The Script: While Bendis’ script definitely scores points for effectively giving the new series a distinct tone and cool twists, it gets bogged down by the fact that it feels almost too friendly to new readers (well, viewers in this case). Because Jessica Drew’s recent (New Avengers, Secret Invasion, etc.) past has been pretty screwy, I understand the need to get people caught up on her powers and all that. That said, I’m fairly certain that those interested in Agent of S.W.O.R.D. already have a pretty good grasp on the character. Therefore, the script for the second Spider-Woman motion comic isn’t as satisfying as it could be because it largely feels as though the storytelling is still firmly in the “exposition” phase. Sure there’s some action and the plot (which seems to be covering some familiar territory) goes forward, but it’s hard to shake the feeling that everything is moving forward at a slightly slower pace than it should be.
The Artwork: Alex Maleev’s art is fantastic and really one of the big reasons to check out the whole motion comic thing. Gritty, violent, and perfect for the way the story is being told, I really don’t have any real complaints. Seeing his work in action is rather impressive and adds a lot to the overall presentation of Jessica Drew’s story.

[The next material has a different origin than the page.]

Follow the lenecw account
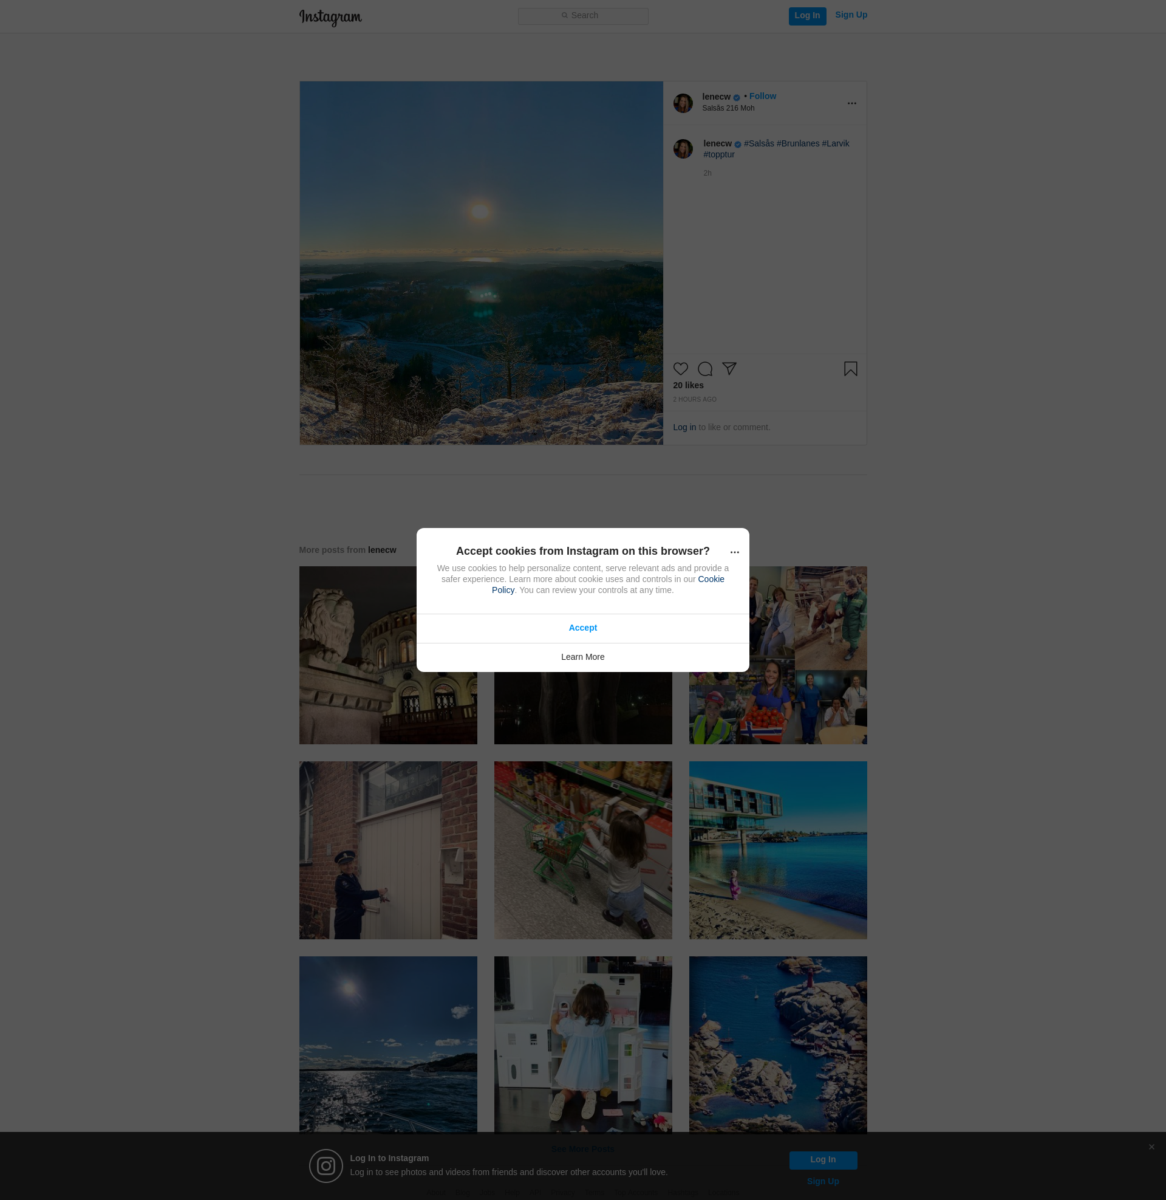 tap(762, 96)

The Voice Acting: Once again, the voice acting in Spider-Woman is uneven. While Nicolette Reed handles Jessica Drew well, her Madame Hydra nearly comes across as a mustache twirling cartoon villain. While that would totally work for a comic with a less gritty, serious tone, it feels really odd in Agent of S.W.O.R.D. #2. As for Anthony MacKenzie, his Detective Chong comes across a lot like Reed’s Hydra. The character would work, but the accent is really distracting.
The Motion-Comic Effect: The motion comic effects once again elevate Maleev’s artwork when they are being used in a subtle way. When they aren’t however, the “CG look” proves to be pretty bothersome and sticks out in a negative way. I’m all for chases and explosions, but they’d be a lot more effective if integrated into the artwork in a better way.
Conclusion: While it’s pretty entertaining as a whole, the Spider-Woman: Agent of S.W.O.R.D. #2 motion comic is held back from a higher score by a couple of major annoyances.